Свободные осажденные. — Поэма посвящена героической обороне города Месолонги, который дважды подвергся турецкой осаде. Вторая осада началась в апреле 1825 г. и закончилась через год, когда истощенные голодом защитники города решились пойти на прорыв. В живых остались немногие. Месолонги был сожжен дотла.

116

Сулиот — житель горного местечка Сули в Эпире. Маленькое племя сулиотов прославилось своей героической борьбой против турецких завоевателей.

117

Араба конь, Француза ум, пуля Турка… — Эта фраза символизирует мощь вражеских сил, ополчившихся против маленького Месолонги.

АЛЕКСАНДРОС СУЦОС

Перевод О. Чухонцева

Александрос Суцос (1803–1863). — Родился в Константинополе, учился в Париже, откуда в 1825 году приехал в Грецию, чтобы принять участие в освободительной борьбе своего народа. Здесь он опубликовал свои «Первые сатиры» (1827).

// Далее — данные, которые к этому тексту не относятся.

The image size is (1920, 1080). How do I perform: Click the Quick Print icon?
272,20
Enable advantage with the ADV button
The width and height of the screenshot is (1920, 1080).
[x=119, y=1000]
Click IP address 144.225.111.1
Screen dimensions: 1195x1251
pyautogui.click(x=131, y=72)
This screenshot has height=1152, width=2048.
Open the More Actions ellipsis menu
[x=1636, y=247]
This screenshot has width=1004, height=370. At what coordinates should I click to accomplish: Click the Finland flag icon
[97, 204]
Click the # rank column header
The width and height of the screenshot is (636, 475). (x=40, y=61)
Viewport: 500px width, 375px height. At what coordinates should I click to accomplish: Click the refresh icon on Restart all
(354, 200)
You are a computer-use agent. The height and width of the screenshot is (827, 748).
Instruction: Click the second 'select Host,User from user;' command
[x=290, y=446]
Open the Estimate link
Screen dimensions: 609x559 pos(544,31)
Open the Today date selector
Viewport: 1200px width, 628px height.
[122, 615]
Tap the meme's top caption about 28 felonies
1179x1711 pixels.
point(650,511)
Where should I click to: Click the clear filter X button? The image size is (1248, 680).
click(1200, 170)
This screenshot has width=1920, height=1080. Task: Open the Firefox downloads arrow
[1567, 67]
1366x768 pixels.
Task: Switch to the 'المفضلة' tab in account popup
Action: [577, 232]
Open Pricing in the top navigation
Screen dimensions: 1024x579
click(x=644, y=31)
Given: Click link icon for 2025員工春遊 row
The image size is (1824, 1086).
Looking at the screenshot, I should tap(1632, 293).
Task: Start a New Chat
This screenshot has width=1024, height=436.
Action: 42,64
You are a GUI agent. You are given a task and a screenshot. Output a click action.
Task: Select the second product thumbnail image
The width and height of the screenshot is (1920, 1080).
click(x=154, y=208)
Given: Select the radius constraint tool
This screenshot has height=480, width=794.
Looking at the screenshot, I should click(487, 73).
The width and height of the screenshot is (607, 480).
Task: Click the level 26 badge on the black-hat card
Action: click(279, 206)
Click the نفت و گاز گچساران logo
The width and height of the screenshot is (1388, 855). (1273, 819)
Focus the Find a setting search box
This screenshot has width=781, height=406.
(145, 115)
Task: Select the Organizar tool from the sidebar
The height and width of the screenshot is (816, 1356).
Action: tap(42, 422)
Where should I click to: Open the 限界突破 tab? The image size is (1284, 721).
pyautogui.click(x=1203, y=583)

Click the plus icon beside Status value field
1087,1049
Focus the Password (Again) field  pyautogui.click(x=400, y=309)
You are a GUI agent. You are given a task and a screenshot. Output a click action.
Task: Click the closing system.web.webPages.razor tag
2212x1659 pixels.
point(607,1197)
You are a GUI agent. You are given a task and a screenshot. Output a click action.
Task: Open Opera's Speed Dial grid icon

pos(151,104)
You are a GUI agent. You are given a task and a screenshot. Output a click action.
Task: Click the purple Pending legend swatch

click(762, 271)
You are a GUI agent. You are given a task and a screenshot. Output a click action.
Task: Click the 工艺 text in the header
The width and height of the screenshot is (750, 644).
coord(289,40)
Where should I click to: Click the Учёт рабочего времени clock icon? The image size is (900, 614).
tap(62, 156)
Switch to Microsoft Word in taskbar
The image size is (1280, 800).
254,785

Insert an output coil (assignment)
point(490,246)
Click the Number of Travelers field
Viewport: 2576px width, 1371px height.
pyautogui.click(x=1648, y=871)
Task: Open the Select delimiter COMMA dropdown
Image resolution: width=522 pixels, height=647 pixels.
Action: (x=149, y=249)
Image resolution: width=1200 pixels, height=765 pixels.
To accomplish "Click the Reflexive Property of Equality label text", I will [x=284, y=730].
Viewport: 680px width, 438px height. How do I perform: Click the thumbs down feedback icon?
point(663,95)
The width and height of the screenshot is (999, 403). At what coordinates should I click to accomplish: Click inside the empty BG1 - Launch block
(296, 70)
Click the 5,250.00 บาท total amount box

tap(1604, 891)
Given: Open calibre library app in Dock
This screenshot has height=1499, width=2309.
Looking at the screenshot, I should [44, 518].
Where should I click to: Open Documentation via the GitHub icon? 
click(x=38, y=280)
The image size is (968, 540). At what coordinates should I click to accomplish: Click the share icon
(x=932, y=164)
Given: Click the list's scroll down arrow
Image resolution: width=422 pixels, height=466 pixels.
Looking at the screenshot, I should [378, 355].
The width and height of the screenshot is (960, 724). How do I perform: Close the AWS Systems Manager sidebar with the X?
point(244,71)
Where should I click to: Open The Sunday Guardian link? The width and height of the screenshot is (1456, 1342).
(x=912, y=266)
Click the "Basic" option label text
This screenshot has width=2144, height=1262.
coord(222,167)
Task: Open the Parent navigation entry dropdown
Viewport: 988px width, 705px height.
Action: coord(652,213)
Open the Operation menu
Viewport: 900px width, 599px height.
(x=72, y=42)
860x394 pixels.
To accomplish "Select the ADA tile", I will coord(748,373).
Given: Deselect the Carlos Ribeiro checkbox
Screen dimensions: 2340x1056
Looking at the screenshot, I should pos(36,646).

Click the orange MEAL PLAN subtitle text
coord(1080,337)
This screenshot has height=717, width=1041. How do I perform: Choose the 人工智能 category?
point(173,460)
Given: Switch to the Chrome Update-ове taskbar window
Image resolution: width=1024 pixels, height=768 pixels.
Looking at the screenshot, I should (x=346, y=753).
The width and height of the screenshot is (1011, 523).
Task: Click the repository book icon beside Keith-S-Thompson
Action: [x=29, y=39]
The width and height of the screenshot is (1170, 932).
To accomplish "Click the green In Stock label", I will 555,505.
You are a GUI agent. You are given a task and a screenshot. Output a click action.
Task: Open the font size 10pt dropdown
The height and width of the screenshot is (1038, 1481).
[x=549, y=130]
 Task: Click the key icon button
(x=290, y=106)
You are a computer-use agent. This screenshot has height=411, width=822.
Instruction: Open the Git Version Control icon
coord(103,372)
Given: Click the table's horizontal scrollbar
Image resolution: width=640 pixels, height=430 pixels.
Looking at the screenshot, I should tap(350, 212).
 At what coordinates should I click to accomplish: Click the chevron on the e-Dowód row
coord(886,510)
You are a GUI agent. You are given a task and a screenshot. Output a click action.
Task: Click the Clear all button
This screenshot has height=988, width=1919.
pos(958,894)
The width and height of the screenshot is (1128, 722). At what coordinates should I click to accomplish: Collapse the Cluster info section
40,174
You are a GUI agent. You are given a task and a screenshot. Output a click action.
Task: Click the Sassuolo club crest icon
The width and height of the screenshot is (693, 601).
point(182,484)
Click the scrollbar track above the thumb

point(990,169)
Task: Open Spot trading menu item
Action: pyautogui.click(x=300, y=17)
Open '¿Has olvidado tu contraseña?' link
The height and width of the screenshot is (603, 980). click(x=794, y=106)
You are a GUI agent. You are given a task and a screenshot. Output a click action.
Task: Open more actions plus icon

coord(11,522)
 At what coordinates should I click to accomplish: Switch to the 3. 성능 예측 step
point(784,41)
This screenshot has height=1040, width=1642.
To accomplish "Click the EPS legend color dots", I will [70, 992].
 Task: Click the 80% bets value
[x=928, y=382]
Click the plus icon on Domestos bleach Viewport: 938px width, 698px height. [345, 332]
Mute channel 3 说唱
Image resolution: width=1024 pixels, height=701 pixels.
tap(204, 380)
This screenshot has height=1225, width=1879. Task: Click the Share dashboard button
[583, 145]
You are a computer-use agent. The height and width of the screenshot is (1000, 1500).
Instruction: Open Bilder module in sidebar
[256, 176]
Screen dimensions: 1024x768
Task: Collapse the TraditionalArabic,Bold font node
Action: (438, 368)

В 1827 году Суцос издавал журнал «Сатирический бич», изобличавший баварское засилье в молодом греческом государстве. Неоднократно подвергался преследованиям, умер в изгнании.

Среди произведений Суцоса — сборники стихов «Панорама Греции» (1831) и «Поэтический портфель» (1845), поэма «Скиталец» (1839), комедии «Премьер-министр» (1843), «Непокорный поэт» (1843).

На русский язык стихи А. Суцоса переводятся впервые.